DOCUMENT:
Your Honour, it is our submission that prima facie,

at least, if that event does occur the jury ought

to be discharged because the impermissible

prejudice inherent in counts being joined when they

should not have been is not easily removed and it

would be an unusual case where it could be removed

by direction. So, to a certain extent,

Your Honour, we submit that this trial deserves to

be here in Canberra because of the most unusual

course it took.

Just as to the first point, Your Honour,

perhaps just to be a little more precise about it,

we invite this Court to pronounce upon the

situation of accumulation of commonplace

circumstances but, perhaps more appropriately here, circumstances which are not necessarily commonplace

but are the stock in trade of offenders of a
particular kind; that is perhaps the more

applicable expression here, Your Honours.

McHUGH J: Well, what do you mean by "stock in trade"? The

facts in this case were that they were all attacked

in their own home.

MR HIDDEN:  Yes.

Mc HUGH J: They were attacked late at night.

MR HIDDEN: With one exception, Your Honour, yes.

McHUGH J: Entry seems to have been through a window on the

ground floor.

MR HIDDEN: Yes.

McHUGH J: 

The attack commences with a hand over the mouth and with an injunction that, "If you remain silent

you will not be hurt".  Six out of the seven were
tied up; three were gagged with cloths; six were
partially blindfolded.
MR HIDDEN:  Yes.
McHUGH J:  I think six were put with their face down at some

stage, were they not?

MR HIDDEN: At some stage, Your Honour, yes, or side on.

Hunter 9 15/11/90

McHUGH J: In six cases the offender removed his disguise,

during the attack at some stage, when he wanted to

kiss or do something like that; six of them said

he had stocky or muscular build; five of the

attacks were in the Eastern suburbs within jogging

distance of the accused's home and the other two

attacks were near his work.

MR HIDDEN:  Yes, in Summer Hill, Your Honour.

MATERIALS PROVIDED:

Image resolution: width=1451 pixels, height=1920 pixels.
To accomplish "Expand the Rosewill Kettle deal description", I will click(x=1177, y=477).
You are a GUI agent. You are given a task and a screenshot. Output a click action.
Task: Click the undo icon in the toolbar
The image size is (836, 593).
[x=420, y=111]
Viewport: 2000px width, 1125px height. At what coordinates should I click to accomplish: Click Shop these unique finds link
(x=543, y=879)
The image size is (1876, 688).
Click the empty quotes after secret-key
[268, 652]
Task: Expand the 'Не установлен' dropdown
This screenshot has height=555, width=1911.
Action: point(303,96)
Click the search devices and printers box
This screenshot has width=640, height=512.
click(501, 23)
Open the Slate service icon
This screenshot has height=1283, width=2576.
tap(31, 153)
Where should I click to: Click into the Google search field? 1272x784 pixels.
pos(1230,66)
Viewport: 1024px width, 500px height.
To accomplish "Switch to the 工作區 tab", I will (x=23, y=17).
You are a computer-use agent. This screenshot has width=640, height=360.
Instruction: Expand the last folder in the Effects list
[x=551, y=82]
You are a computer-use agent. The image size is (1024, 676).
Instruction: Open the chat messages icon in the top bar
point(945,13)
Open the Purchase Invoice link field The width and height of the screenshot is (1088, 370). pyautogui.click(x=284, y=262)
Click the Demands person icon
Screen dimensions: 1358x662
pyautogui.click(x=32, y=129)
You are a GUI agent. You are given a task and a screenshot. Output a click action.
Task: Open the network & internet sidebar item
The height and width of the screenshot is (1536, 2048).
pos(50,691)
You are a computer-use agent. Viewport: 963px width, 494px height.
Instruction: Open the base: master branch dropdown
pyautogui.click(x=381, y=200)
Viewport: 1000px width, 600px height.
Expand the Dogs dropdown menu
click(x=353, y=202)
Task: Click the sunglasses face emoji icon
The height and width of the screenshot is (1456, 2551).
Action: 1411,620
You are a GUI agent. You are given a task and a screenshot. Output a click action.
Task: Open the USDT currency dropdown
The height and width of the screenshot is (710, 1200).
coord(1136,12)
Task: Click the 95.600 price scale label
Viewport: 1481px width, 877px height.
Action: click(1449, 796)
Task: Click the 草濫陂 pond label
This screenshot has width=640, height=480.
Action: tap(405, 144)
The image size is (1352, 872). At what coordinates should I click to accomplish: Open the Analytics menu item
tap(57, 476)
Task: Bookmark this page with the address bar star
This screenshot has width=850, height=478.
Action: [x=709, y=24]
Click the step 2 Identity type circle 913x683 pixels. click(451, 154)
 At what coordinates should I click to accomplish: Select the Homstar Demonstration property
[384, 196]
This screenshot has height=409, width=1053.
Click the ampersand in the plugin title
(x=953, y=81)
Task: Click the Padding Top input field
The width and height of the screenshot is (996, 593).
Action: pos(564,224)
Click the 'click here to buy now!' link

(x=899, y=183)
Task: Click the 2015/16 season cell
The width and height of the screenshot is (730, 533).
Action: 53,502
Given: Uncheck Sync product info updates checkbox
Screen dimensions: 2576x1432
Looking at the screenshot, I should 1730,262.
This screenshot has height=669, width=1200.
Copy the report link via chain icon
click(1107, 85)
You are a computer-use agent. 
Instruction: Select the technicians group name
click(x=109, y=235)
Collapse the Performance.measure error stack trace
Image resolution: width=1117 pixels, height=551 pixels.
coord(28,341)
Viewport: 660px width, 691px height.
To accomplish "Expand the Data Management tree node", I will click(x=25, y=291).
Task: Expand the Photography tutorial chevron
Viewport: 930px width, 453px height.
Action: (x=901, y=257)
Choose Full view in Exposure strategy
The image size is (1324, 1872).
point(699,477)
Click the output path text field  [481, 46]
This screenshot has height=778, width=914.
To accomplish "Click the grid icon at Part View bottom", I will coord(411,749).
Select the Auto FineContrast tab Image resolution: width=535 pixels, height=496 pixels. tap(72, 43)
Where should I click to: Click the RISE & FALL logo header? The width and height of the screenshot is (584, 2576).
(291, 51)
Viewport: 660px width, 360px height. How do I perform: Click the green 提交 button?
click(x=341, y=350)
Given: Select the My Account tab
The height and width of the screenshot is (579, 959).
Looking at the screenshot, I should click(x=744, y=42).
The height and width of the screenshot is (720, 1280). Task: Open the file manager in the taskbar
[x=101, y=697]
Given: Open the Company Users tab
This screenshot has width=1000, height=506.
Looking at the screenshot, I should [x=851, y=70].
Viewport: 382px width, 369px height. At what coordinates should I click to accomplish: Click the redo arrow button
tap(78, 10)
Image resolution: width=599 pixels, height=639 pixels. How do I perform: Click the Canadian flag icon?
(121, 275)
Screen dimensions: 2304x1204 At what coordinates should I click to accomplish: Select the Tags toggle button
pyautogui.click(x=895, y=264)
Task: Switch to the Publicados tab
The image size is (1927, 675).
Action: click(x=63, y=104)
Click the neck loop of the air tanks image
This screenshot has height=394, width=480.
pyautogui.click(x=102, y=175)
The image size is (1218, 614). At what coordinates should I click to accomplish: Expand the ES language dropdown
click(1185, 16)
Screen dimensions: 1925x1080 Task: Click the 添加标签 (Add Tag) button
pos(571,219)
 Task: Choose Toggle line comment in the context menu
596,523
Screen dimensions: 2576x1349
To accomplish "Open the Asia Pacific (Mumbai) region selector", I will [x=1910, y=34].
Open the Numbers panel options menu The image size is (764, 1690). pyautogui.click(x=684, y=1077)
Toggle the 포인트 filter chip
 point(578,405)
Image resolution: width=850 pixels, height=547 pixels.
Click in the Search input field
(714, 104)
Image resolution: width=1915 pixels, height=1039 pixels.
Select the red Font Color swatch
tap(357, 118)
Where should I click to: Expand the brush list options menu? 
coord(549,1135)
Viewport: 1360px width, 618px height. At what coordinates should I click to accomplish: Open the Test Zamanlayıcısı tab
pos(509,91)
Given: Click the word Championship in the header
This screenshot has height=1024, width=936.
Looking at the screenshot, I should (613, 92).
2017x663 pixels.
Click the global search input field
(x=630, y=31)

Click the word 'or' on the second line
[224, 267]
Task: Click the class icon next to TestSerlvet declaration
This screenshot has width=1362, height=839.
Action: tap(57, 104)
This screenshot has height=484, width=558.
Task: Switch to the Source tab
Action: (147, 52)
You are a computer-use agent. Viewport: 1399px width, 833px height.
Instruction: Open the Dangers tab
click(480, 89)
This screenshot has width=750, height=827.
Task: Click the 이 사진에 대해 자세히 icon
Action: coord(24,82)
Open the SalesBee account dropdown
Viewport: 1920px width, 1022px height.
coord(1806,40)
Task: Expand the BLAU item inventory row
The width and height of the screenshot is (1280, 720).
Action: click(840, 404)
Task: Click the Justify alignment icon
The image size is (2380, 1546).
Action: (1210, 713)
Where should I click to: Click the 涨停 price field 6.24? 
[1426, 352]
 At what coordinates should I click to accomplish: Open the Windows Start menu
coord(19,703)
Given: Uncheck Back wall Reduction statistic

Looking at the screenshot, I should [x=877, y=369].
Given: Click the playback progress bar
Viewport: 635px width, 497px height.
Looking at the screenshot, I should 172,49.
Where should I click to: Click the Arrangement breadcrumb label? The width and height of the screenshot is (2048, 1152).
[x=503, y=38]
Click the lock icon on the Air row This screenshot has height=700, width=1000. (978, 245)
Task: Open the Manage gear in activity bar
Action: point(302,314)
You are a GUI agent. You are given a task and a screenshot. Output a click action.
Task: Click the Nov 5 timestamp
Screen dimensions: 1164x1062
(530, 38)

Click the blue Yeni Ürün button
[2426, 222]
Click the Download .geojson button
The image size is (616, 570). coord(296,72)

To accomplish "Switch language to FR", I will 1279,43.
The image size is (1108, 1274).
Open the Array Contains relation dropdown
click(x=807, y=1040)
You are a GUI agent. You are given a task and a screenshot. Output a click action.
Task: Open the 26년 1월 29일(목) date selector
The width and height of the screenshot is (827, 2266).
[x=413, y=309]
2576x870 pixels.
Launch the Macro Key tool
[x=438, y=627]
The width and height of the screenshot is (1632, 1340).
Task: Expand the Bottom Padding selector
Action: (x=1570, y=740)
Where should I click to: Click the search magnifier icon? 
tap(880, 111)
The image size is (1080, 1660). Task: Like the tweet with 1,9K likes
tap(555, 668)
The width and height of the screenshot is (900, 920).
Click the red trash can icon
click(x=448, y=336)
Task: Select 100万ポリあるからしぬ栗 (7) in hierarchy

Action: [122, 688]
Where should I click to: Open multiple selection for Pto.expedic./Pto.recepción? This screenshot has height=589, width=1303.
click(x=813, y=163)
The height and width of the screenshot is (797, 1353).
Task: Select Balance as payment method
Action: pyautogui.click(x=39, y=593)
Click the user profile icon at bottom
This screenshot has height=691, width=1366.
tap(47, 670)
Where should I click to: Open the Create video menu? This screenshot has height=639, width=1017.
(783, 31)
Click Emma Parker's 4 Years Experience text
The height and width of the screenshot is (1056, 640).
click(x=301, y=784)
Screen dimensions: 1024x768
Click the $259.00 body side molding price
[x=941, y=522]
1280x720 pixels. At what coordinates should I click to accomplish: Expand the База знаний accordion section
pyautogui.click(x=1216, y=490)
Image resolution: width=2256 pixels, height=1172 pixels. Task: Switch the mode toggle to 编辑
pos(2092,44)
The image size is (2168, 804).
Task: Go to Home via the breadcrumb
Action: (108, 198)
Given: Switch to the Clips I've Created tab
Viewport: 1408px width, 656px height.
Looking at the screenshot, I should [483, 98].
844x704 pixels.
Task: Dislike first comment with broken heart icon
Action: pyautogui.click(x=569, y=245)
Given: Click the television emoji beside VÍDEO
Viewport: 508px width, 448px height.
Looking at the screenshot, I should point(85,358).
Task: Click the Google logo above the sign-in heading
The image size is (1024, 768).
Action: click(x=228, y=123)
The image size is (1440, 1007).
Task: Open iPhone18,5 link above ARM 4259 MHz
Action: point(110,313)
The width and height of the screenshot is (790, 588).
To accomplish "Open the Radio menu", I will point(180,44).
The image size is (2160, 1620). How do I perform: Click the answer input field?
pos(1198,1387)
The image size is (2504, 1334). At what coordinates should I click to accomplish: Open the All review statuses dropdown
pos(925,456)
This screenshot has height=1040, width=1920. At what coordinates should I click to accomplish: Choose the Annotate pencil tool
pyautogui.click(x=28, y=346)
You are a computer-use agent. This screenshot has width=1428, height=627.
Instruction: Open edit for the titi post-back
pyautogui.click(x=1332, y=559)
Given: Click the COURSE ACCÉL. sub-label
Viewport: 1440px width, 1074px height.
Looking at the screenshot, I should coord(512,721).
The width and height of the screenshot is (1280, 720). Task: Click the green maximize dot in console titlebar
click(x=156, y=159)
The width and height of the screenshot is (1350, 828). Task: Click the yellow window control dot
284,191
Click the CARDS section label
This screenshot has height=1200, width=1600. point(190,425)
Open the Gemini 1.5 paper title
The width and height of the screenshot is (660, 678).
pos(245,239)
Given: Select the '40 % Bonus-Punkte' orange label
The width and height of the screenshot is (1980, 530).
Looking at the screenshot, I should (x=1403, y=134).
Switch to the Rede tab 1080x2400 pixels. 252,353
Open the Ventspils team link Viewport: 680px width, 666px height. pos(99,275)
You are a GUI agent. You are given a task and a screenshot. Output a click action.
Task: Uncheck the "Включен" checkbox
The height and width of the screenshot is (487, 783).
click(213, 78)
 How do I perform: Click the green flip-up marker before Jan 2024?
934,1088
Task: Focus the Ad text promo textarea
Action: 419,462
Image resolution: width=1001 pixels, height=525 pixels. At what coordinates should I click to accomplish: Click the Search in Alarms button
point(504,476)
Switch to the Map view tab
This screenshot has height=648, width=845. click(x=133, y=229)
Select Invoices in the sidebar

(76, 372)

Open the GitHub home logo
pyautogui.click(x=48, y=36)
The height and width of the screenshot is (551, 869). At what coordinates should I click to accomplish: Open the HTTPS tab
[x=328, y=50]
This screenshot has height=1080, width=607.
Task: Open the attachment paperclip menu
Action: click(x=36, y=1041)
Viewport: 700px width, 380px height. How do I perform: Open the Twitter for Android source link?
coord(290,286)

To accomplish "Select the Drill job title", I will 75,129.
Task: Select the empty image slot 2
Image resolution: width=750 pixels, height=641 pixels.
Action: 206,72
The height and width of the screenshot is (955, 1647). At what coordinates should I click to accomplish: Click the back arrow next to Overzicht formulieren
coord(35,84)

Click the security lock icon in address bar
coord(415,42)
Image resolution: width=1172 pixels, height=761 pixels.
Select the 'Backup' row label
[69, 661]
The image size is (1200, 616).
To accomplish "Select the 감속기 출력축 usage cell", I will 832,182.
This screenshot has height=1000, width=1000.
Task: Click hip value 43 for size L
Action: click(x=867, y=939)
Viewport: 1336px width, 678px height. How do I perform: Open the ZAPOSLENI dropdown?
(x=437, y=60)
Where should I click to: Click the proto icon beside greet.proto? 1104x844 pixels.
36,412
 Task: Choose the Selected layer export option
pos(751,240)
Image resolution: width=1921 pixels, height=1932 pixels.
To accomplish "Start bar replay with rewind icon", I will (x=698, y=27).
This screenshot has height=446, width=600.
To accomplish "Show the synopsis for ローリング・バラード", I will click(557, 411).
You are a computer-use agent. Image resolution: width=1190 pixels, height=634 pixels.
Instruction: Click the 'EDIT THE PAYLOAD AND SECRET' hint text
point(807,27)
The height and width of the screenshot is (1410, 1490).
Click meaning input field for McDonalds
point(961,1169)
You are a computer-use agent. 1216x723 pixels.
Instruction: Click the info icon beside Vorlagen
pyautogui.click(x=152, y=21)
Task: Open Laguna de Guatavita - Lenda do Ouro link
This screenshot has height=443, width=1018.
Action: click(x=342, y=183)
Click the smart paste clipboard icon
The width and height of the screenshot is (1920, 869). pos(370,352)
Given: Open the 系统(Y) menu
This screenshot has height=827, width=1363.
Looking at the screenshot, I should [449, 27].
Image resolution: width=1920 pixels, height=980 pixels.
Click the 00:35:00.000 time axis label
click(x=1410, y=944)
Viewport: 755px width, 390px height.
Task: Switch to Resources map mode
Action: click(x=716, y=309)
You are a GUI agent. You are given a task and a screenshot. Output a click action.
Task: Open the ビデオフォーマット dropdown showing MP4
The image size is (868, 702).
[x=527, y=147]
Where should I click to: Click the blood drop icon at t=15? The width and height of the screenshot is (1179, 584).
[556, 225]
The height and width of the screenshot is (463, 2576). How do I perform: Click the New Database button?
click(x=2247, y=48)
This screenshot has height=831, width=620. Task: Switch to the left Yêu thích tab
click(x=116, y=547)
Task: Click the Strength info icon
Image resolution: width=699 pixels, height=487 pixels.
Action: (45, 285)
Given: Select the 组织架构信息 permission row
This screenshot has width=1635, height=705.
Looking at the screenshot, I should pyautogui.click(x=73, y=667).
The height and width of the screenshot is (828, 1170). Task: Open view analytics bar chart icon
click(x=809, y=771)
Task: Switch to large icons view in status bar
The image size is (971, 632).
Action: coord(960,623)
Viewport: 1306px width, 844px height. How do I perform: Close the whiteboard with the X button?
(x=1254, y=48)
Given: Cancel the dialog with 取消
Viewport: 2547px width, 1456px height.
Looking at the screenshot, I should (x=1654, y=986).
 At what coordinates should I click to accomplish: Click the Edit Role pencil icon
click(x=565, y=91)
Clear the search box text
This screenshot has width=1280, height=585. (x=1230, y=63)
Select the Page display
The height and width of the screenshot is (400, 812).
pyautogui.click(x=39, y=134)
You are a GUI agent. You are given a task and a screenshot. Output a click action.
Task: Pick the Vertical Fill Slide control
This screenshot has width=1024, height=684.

REQUIRED TASKS:
1. List each fact McHugh J states in the transcript's turn that begins "In six cases the offender removed his disguise."
2. Pick out every line of the rows that contains the word "computer", and copy each one as it appears.

ANSWERS PER TASK:
1.
- In six cases the offender removed his disguise at some stage during the attack, when he wanted to kiss or do something like that.
- Six of them said he had a stocky or muscular build.
- Five of the attacks were in the Eastern suburbs within jogging distance of the accused's home.
- The other two attacks were near his work.

2.
You are a computer-use agent. This screenshot has width=640, height=360.
You are a computer-use agent. The image size is (1024, 676).
You are a computer-use agent. Viewport: 963px width, 494px height.
You are a computer-use agent. 
You are a computer-use agent. Viewport: 1399px width, 833px height.
You are a computer-use agent. This screenshot has width=1428, height=627.
You are a computer-use agent. Image resolution: width=1190 pixels, height=634 pixels.
You are a computer-use agent. 1216x723 pixels.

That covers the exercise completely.